The Zanzibar Chest
by Aiden Hartley
For an “Africa junkie” like me, a title like Zanzibar Chest is irresistible.
Aiden Hartley was named after the Aden Protectorates, that exotic but god-forsaken British seaport “clinging to volcanic rock” on the Indian Ocean, where his parents met, fell in love, and married in 1951. He is the latest addition to a family of British wanderers who became “rulers, civil servants, collectors, engineers and planters” in foreign lands sometime during the 29 colonial wars fought by the British, from the Ashanti conflicts in Nigeria to the Boxer Rebellion in China. In his quest to earn his place in the line, he became an African war-zone-addicted gonzo journalist for Reuters Wire Service’s Nairobi bureau, taking with him an appetite for drinks, drugs and women on the scale of the Africa continent.
But Hartley first describes his parents’ 17-year idyll on their Kenyan cattle ranch “between the snowy loaf of Kilimanjaro and the sharp, black mass of Meru” that ended in 1967 with Tanzanian president Nyerere’s experiment in African socialism, with its nationalization of white-owned businesses and disastrous collective schemes. Most of his father’s accomplishments in Africa, “withered or were swept aside or destroyed by politics.”
His parents’ loss stains his own life, and he joins other “fugitives from emotional distress at home, divorce, bereavement, career burnout or boredom” by becoming a frontline hacker, when , and where, “within three hours from Nairobi, there are six wars, several famines, a coup d’état and a natural disaster.”

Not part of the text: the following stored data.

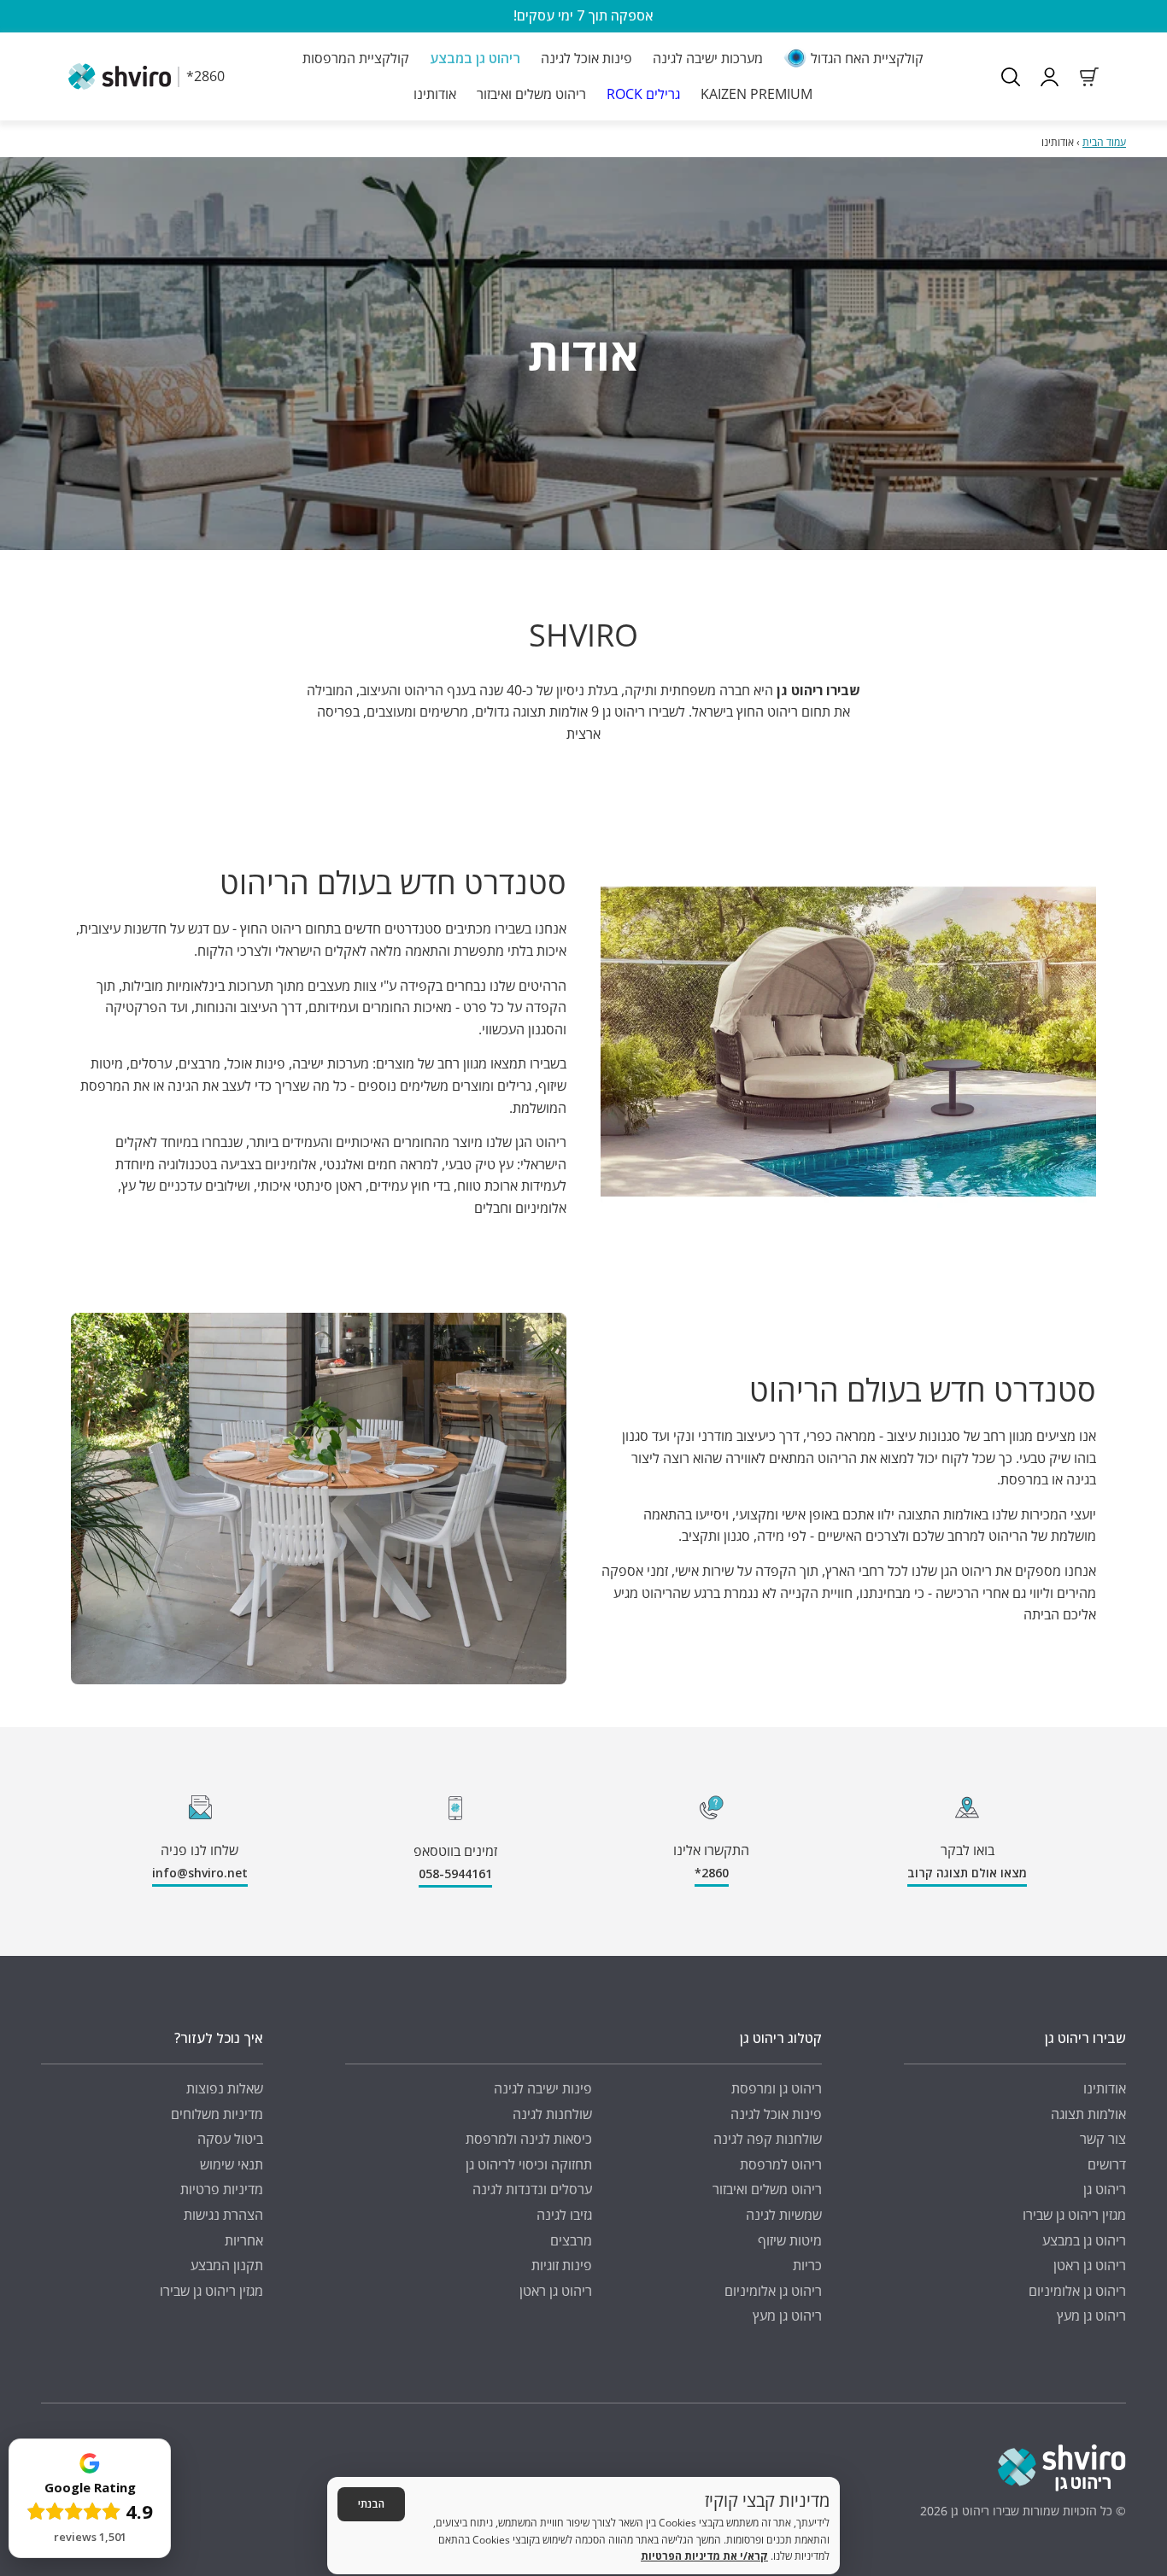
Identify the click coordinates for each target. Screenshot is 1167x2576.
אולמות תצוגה (1088, 2114)
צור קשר (1103, 2138)
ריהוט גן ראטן (1089, 2265)
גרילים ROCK (643, 93)
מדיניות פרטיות (221, 2189)
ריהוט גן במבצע (475, 58)
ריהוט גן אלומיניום (1077, 2290)
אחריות (244, 2240)
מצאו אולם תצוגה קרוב (967, 1873)
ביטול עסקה (230, 2138)
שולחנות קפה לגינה (767, 2138)
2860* (712, 1873)
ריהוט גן (1104, 2189)
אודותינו (434, 93)
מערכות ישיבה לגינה (708, 58)
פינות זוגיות (561, 2265)
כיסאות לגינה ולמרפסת (529, 2138)
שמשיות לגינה (784, 2214)
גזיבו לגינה (564, 2214)
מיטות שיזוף (790, 2240)
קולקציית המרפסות (355, 58)
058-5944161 (455, 1873)
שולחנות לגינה (552, 2114)
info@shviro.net (200, 1873)
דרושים (1107, 2164)
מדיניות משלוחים (217, 2114)
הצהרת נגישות (223, 2214)
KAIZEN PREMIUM (756, 93)
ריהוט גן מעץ (1091, 2315)
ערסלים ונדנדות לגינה (532, 2189)
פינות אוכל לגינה (586, 58)
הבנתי (371, 2504)
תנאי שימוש (231, 2164)
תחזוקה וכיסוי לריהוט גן (529, 2164)
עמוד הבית (1104, 142)
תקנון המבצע (227, 2265)
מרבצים (571, 2240)
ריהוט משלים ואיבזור (531, 93)
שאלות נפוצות (224, 2088)
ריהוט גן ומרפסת (776, 2088)
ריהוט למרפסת (781, 2164)
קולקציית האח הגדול (867, 58)
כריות (807, 2265)
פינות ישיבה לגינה (543, 2088)
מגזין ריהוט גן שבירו (1074, 2214)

Dropped into the bloodiest conflicts in Ethiopia, Somalia and Rwanda, Hartley’s compelling, original imagery, coupled with his understanding of the human and political forces at work during war, captures both places and people. Highly sensitive to the rumblings in Africa’s belly, despite the world’s attention on Desert Storm, in 1991 he sensed that inter-clan bloodletting in Somalia was about to implode as “militias liberated the nation not only from dictatorship but also from modern civilization.” They smashed statues of their own heroes, like Ahmed Gran, who defeated the forces of Christian Abyssinia in the 16 th century, and the anti-British guerilla fighter ‘Mad Mullah’ Seyyid Mohamed ibn Abdullah Hassan – the very sources of their indomitable national pride. Somalia, a country with more camels than people, and more camels than any country on earth, was a place that “when you dialed the national code 252, all you heard was electronic ether.” Yet Hartley notes that Somalia was the only conflict in Africa where the dead were carefully washed, shrouded, and buried individually, and not in mass graves. There is hope in that detail.
The withdrawal of U.S. troops from Mogadishu in March 1994 was followed by the April 7 plane crash that killed Rwanda’s Hutu president, Juvenal Habyarimana and Burundi’s Cyprien Ntaryarima. The surface-to-air rocket smelled like news.
Hartley is a haunted man, whose memories of Rwanda are “encased in amber.” All the grim details are there – from the evisceration of Africa’s first female prime minister, the moderate and pregnant Hutu, Agathe Uwilingiyimana, to the Hutu refugee camps in eastern Democratic Republic of Congo – a stinking “quagmire of mud” that one nurse describes as “Woodstock without the music.”
When Hartley’s father dies in Mombasa, Kenya , at 86, he discovers a Pandora-like Zanzibar chest containing the diary of his father’s friend, Peter Davey, whose tale of love, conversion to Islam, and murder in Aden in 1947 becomes part of Hartley’s own story. Davey’s words, “I feel that I want no other life than this ,” could easily be Hartley’s own. Better yet are those of his Reuter’s bureau chief: “When you don’t know whether to do something or not, just think about what you want to look back on when you’re an old fart.”
Hartley journey includes close colleagues who died getting the news, including the three stringers murdered by mobs in Mogadishu and the two who perished in the 1996 hijacking of Ethiopian Airlines flight #961 that crashed in the waters off Grande Comore. As with any member of his family for whom, “what survives of each of them in the albums may be only a picture or an anecdote that fills a few lines,” Hartley guarantees that nobody in this book will be forgotten.
Bottom Line: A passionate and exciting read.
Criticism: I would wish for good maps of all the places discussed in order to better follow the author’s path, like his route from Uganda into Kigali, Rwanda.